The unit will feature a Xeon E5 processor, which is based on Intel’s Haswell microarchitecture and introduced by the company last April. Configuration with 12-cores will be available, and all Mac Pros will use third-generation PCI Express architecture. Apple is also using 1866MHz ECC DDR3 RAM.

Schiller also went to great lengths to emphasize the new Mac Pro’s graphics performance. The machine will have dual AMD FirePro workstation-class GPUs, and be able to run three 4K displays at one time. Apple says the new Mac Pro’s graphics performance is 2.5 times faster than its predecessor.

The Mac Pro is designed for speed, and Apple is outfitting the machine with PCIe-based flash memory, not traditional SATA hard drives or solid-state drives. Apple touts speeds of 1.25 GBps for reads and 1.0 GBps for writes.
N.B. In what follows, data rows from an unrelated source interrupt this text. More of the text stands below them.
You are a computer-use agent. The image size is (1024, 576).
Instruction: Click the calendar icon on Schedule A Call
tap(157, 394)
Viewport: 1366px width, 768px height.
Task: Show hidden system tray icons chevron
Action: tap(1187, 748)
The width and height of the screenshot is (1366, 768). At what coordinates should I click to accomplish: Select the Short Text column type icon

The computer will include the following ports:
- Audio out

- Headphone jack

- Four USB 3 ports

- Six Thunderbolt 2 ports

- Two gigabit Ethernet ports

- HDMI out

- Power

The most remarkable change with the Mac Pro is the elimination of expansion slots. The previous Mac Pro had a pair of 16-lane PCI Express 2.0 slots and a pair of 4-lane PCI Express 2.0 slots. For current owners who have filled their Mac Pro’s slots and still need to use their cards, you’ll have to invest in an external Thunderbolt expansion chassis that will house expansion cards and connect to the new Mac Pro via Thunderbolt.

During the new Mac Pro presentation, there was no visual evidence of an optical drive. With the elimination of the optical drive from the Mac mini, iMac, MacBook Air, and Retina MacBook Pro computers.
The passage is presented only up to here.